知史氏の「光・織りなす」は、蓋物では表現できない、やわらかな光の透過と質感を生かした力作だ。若草色から青紫へと移ろう中に、微かに線刻があしらわれ、フォルムに洗練された表情をもたらす。創り出される薄い素地と細緻な表現は、まさに石田家の真骨頂であろう。さらに日本伝統工芸展で総裁賞を受賞した知史氏の光のゆらめきを表現した線刻文筥(せんこくもんはこ)シリーズが6年ぶりに登場するのも楽しみである。
和光では3年ぶりとなる本展では、〝やわらかな光で永遠に人々の心を癒し続ける作品を〟との思いから、希望や祈りを込めた筥や合子、花器、ランプ、香合、帯留などに額装作品を合わせ70余点が出品される。
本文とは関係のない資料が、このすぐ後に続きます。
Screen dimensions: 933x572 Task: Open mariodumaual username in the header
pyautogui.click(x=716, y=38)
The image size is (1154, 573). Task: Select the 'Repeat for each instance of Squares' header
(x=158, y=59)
京都の美意識に磨かれながら、これまでの技の蓄積を昇華させ、三者三様にさらなる高みへと飛翔させた作品群に期待したい。

石田 亘(いしだ・わたる)

1938年
大阪に生まれる
1985年
ガラス工芸パート・ド・ヴェールの研究を始める
1999年
日本伝統工芸近畿展大阪府教育委員会賞受賞
2000年
日本伝統工芸展日本工芸会奨励賞受賞
2003年
日本伝統工芸50周年記念「わざの美」
2006・2009年
和光にて「石田亘・征希・知史作品展」
2007年
大英博物館「CRAFTING BEAUTY IN MODERN JAPAN」
2012年
文化庁主催「日本近現代工芸の精華」(イタリア・フィレンツェ)
現在
京都府指定無形文化財「鋳込みガラス」保持者、日本工芸会正会員、京都工芸美術作家協会会員

石田征希(いしだ・せき))

1943年
大阪に生まれる
1985年
ガラス工芸パート・ド・ヴェールの研究を始める
2000年
日本伝統工芸近畿展京都新聞社賞受賞
2006・2009年
和光にて「石田亘・征希・知史作品展」
その他、06年京都・常寂光寺、08年大阪府立弥生文化博物館
2007年
日本伝統工芸近畿展日本工芸会賞受賞
2009年
伝統工芸諸工芸部会展日本工芸会賞受賞
2011年
日本伝統工芸近畿展鑑査委員
現在
日本工芸会正会員、京都工芸美術作家協会会員

石田知史(いしだ・さとし)

1972年
石田亘、征希の長男として京都に生まれる
2001年
伝統工芸第七部会展朝日新聞社賞受賞
2003年
日本伝統工芸展朝日新聞社賞受賞
2005年
日本伝統工芸近畿展京都府教育委員会教育長賞受賞
2006年
京都府文化賞奨励賞受賞、日本伝統工芸展日本工芸会総裁賞受賞
2006・2009年
和光にて「石田亘・征希・知史作品展」
2007年
京都府美術工芸新鋭選抜展工芸部門最優秀賞受賞
2011年
日本伝統工芸展鑑査委員
現在
日本工芸会正会員

◆会期中、会場にて石田 亘氏・征希さん・知史氏によるギャラリートークを予定しております。